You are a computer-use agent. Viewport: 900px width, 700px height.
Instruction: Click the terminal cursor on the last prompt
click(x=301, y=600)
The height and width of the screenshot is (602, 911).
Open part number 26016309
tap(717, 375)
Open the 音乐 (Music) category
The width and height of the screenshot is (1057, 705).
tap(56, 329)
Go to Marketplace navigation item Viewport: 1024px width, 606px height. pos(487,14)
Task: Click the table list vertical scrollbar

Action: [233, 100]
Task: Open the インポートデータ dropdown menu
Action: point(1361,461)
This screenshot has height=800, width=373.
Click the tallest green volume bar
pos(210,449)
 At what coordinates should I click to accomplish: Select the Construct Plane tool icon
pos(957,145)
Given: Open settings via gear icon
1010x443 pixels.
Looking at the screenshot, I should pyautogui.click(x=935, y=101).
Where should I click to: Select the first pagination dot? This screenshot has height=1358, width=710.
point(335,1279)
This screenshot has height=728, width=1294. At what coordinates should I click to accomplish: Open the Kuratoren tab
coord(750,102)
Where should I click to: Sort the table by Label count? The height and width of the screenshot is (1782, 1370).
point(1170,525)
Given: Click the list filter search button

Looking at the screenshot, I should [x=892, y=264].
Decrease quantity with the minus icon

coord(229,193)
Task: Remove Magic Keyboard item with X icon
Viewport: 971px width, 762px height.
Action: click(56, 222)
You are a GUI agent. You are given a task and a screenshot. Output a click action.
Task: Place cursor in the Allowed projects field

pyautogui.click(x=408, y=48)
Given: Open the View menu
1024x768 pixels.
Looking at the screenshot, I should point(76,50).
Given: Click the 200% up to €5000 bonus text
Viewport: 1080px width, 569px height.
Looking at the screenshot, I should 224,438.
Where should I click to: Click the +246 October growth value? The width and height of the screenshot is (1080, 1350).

* _TASK DESCRIPTION_
Down to the final line, the data above must be copied exactly.

* _EXERCISE ANSWER_
You are a computer-use agent. Viewport: 900px width, 700px height.
Instruction: Click the terminal cursor on the last prompt
click(x=301, y=600)
The height and width of the screenshot is (602, 911).
Open part number 26016309
tap(717, 375)
Open the 音乐 (Music) category
The width and height of the screenshot is (1057, 705).
tap(56, 329)
Go to Marketplace navigation item Viewport: 1024px width, 606px height. pos(487,14)
Task: Click the table list vertical scrollbar

Action: [233, 100]
Task: Open the インポートデータ dropdown menu
Action: point(1361,461)
This screenshot has height=800, width=373.
Click the tallest green volume bar
pos(210,449)
 At what coordinates should I click to accomplish: Select the Construct Plane tool icon
pos(957,145)
Given: Open settings via gear icon
1010x443 pixels.
Looking at the screenshot, I should pyautogui.click(x=935, y=101).
Where should I click to: Select the first pagination dot? This screenshot has height=1358, width=710.
point(335,1279)
This screenshot has height=728, width=1294. At what coordinates should I click to accomplish: Open the Kuratoren tab
coord(750,102)
Where should I click to: Sort the table by Label count? The height and width of the screenshot is (1782, 1370).
point(1170,525)
Given: Click the list filter search button

Looking at the screenshot, I should [x=892, y=264].
Decrease quantity with the minus icon

coord(229,193)
Task: Remove Magic Keyboard item with X icon
Viewport: 971px width, 762px height.
Action: click(56, 222)
You are a GUI agent. You are given a task and a screenshot. Output a click action.
Task: Place cursor in the Allowed projects field

pyautogui.click(x=408, y=48)
Given: Open the View menu
1024x768 pixels.
Looking at the screenshot, I should point(76,50).
Given: Click the 200% up to €5000 bonus text
Viewport: 1080px width, 569px height.
Looking at the screenshot, I should 224,438.
Where should I click to: Click the +246 October growth value? The width and height of the screenshot is (1080, 1350).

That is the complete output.